A spokeswoman for organisers Stop The War Coalition said that Saturday’s rallies come ahead of a national demonstration planned for the following Saturday.
“Groups around the country are organising local rallies and marches to basically build for the national demonstration that has been called for next Saturday,” she said.
The spokeswoman added that most of the rallies will have speakers, and some will still march.
“I think most of them have speakers from various organisations that are involved in the main marches, and then trade unionists,” she said.
“Some of them have trade unionists as speakers, and some of them are marching, like the one in Highbury.
“We are marching to (Labour shadow attorney general) Emily Thornberry’s office from Highbury and Islington station, but some of them are static, so it depends really.”
Ben Jamal, director of the Palestine Solidarity Campaign, said the rallies were organised to show that “ordinary people” support a ceasefire.
“This Saturday, ordinary people across the UK will come out again to show the vast majority of them support a ceasefire,” he said.
“They will show their solidarity with Palestinians who are suffering unimaginable harm.
“They will also demand the root causes are not forgotten – Israel’s decades-long military occupation of Palestinian territories and its system of apartheid against Palestinians.
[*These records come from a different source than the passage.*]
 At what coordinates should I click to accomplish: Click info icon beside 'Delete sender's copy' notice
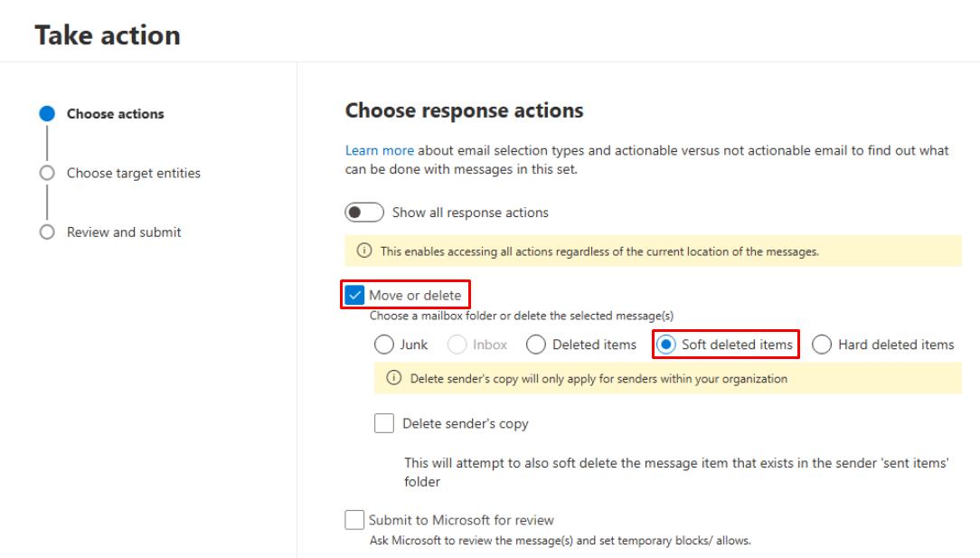point(393,379)
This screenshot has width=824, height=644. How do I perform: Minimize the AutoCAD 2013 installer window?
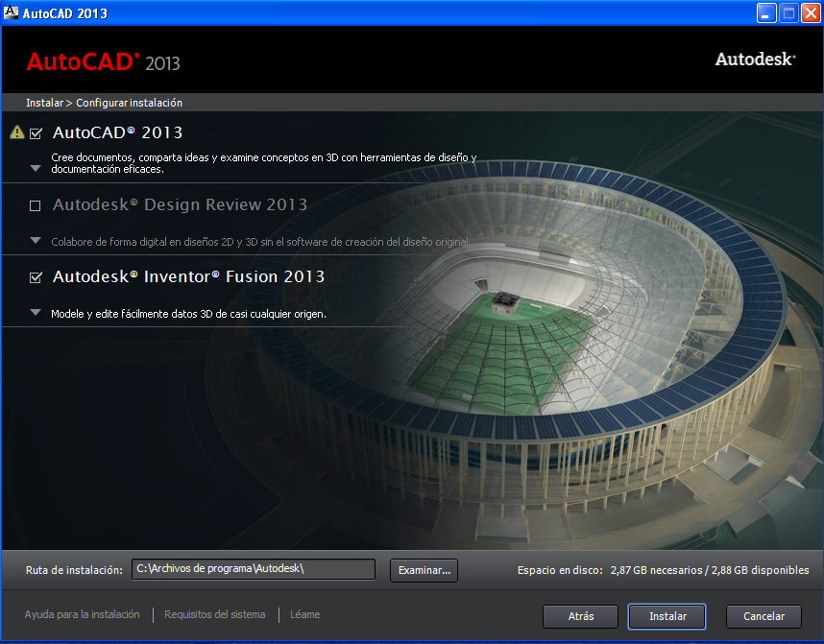tap(766, 13)
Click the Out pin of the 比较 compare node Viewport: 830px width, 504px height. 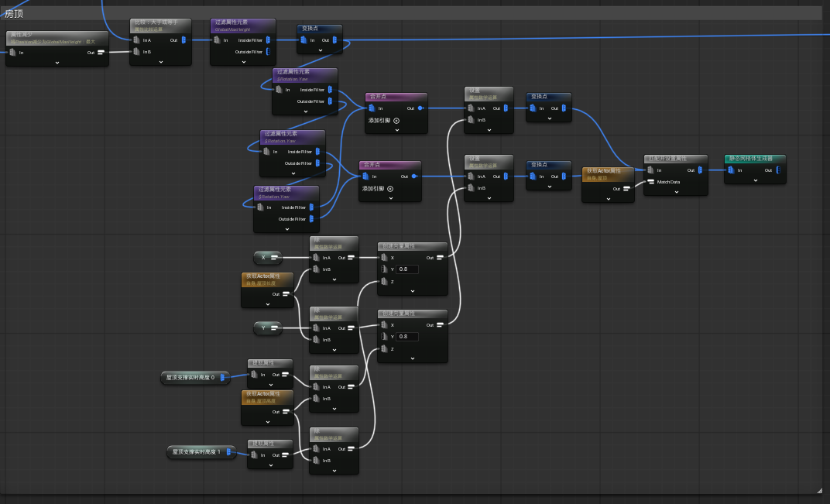click(x=183, y=39)
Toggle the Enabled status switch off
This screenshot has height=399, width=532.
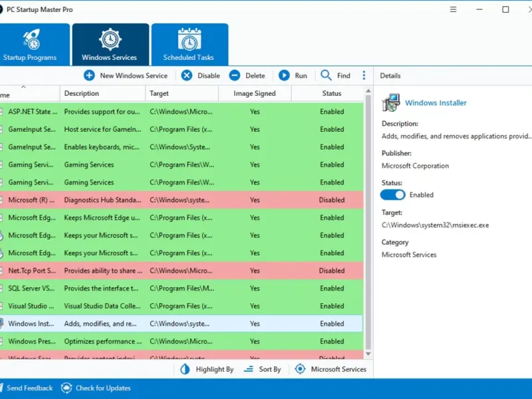coord(392,195)
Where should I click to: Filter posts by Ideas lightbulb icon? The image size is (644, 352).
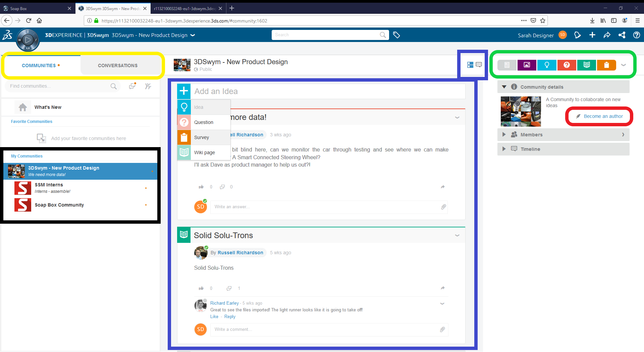[x=547, y=65]
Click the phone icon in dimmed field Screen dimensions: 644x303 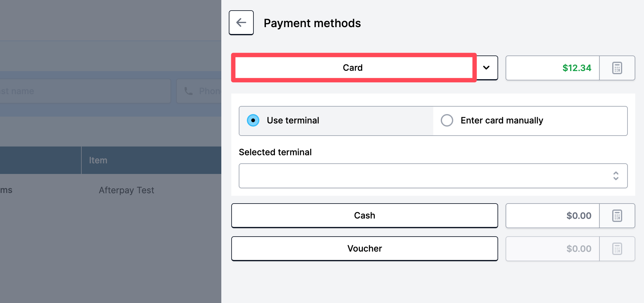188,91
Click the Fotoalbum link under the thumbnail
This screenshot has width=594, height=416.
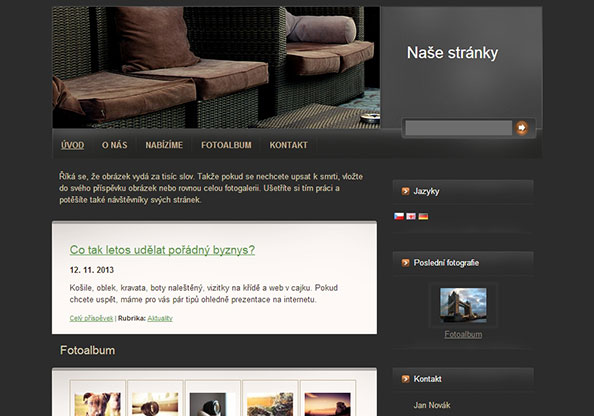pos(463,335)
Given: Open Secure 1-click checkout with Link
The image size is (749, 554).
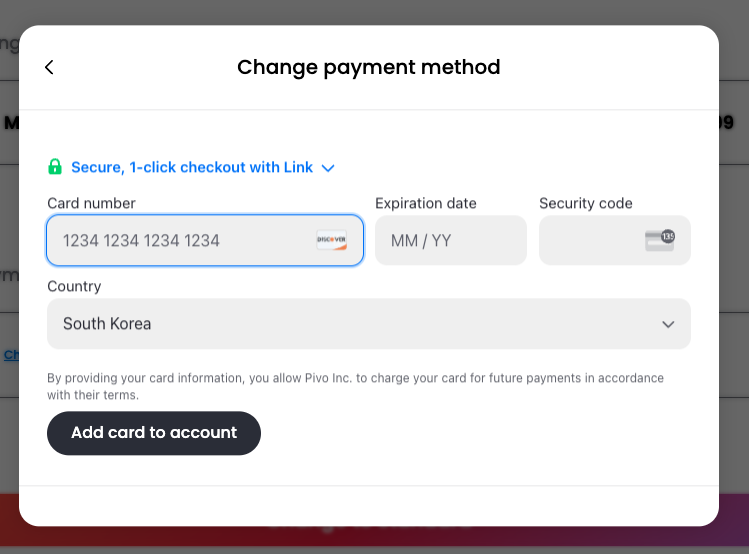Looking at the screenshot, I should (x=192, y=167).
“We demand justice for the Palestinian people – their right to self-determination and to live in freedom, safety, and with full human rights.”
The Metropolitan Police said that a “significant” policing operation is planned for the capital this weekend.
They said they would target deployments in areas “with significant Jewish or Muslim communities”, which they said “continue to experience increased uncertainty and fear in light of events in the Middle East and their impact here in London”.
Temporary Commander Karen Findlay, who is leading the operation, said: “Whilst there is no single large central protest event on Saturday, our policing priorities remain the same across the local events that are due to take place.
“We are here to ensure that people can exercise their right to protest but to make sure that is done lawfully, and that unreasonable disruption to the lives of other Londoners is kept to a minimum.
“Our officers will intervene swiftly where they see offences taking place. In particular, I want to reiterate that there is no place for hate in London. Hate crime will not be tolerated.
“Regrettably, while the majority of protesters coming out in recent weeks have been peaceful, we have continued to see people taking part in offensive chanting or intentionally carrying placards that cross the line from political statements into racially or religiously aggravated offences.”
The British Transport Police have issued Section 14a orders prohibiting protests on Saturday at many of London’s main rail stations.
The orders will be in place between 10am and 11pm at Waterloo, Charing Cross, King’s Cross, London Bridge, Euston, Liverpool Street, Marylebone, Paddington, Victoria and St Pancras.
Assistant Chief Constable Sean O’Callaghan said: “We have been made aware of several planned demonstrations due to take place on Saturday November 18 across railway stations in London.
“We fully respect the rights of people to protest lawfully but where we believe this could cause serious disruption to the railway services, we must act.”